**** THE RECORDS ****

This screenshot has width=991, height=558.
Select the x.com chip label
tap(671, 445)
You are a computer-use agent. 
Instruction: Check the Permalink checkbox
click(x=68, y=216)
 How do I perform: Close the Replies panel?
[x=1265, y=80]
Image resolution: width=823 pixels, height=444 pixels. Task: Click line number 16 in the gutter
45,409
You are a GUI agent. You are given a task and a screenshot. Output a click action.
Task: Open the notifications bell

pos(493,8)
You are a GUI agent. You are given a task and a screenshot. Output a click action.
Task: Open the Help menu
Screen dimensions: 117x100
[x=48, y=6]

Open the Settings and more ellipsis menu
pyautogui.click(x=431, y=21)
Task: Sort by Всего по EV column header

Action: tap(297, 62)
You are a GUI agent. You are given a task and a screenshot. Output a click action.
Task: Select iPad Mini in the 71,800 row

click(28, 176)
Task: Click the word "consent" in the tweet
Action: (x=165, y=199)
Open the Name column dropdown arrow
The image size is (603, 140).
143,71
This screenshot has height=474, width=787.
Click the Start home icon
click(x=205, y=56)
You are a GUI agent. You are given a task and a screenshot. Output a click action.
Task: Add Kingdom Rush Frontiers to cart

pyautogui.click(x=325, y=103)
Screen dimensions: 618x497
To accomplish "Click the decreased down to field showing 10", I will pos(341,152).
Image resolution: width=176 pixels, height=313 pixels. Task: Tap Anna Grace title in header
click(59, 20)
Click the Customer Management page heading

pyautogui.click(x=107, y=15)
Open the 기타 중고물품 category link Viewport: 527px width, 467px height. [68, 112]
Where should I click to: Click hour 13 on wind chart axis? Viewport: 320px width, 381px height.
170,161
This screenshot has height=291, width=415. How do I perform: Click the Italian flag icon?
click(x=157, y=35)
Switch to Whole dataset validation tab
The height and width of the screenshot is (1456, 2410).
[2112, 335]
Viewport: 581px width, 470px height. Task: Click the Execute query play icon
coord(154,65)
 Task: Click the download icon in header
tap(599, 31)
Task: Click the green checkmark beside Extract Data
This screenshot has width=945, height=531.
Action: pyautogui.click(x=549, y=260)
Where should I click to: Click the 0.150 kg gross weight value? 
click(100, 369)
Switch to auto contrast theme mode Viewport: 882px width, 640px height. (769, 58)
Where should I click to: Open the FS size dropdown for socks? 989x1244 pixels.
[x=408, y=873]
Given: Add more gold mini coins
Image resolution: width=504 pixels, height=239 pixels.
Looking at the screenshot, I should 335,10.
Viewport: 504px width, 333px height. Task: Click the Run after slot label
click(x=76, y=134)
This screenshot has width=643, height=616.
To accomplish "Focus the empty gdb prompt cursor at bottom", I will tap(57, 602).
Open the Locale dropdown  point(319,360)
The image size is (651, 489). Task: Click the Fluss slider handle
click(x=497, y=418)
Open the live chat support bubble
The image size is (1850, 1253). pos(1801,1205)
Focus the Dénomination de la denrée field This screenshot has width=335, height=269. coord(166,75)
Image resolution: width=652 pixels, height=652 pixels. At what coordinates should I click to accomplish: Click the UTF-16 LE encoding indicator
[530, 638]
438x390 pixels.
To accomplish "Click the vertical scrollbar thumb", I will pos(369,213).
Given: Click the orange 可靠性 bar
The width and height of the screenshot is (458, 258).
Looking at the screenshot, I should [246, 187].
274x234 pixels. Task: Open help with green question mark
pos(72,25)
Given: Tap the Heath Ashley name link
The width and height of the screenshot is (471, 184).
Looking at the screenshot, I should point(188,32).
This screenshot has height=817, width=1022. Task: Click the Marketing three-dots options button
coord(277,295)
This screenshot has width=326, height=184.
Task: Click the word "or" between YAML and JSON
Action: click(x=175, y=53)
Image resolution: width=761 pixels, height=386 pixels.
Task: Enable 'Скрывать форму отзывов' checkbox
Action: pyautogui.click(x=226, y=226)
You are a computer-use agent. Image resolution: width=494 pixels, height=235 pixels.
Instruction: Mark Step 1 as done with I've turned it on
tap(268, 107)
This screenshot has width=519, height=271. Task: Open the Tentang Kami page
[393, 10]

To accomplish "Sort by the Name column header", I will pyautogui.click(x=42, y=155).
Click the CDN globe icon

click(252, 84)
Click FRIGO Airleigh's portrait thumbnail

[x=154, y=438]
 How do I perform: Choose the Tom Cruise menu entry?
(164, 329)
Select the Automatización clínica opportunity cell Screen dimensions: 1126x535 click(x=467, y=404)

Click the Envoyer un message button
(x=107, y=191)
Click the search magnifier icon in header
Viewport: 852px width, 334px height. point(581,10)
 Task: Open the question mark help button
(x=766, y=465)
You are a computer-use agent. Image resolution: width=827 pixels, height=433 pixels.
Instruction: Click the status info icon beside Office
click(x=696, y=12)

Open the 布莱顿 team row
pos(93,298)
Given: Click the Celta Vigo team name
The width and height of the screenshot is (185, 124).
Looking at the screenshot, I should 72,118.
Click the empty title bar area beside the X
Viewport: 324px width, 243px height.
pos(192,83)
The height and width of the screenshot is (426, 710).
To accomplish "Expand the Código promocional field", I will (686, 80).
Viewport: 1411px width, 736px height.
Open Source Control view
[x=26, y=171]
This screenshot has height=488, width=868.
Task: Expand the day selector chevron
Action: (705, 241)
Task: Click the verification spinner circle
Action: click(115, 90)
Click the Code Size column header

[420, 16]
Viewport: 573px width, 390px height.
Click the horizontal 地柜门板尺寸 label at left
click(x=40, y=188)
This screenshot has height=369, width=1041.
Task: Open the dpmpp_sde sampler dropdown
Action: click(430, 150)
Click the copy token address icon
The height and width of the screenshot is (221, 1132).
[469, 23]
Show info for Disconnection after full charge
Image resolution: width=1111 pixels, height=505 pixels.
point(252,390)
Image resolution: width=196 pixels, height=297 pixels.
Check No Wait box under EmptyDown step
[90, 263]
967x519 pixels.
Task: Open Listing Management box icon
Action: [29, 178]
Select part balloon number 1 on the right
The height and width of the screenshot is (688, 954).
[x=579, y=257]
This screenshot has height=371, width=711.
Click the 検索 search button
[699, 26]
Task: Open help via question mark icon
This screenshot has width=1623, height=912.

****

Please give again the lines above between the line holding "Image resolution: width=652" and the line holding "Given: Tap the Heath Ashley name link", inclusive, exactly as they are and with nothing added.

Image resolution: width=652 pixels, height=652 pixels. At what coordinates should I click to accomplish: Click the UTF-16 LE encoding indicator
[530, 638]
438x390 pixels.
To accomplish "Click the vertical scrollbar thumb", I will pos(369,213).
Given: Click the orange 可靠性 bar
The width and height of the screenshot is (458, 258).
Looking at the screenshot, I should [246, 187].
274x234 pixels. Task: Open help with green question mark
pos(72,25)
Given: Tap the Heath Ashley name link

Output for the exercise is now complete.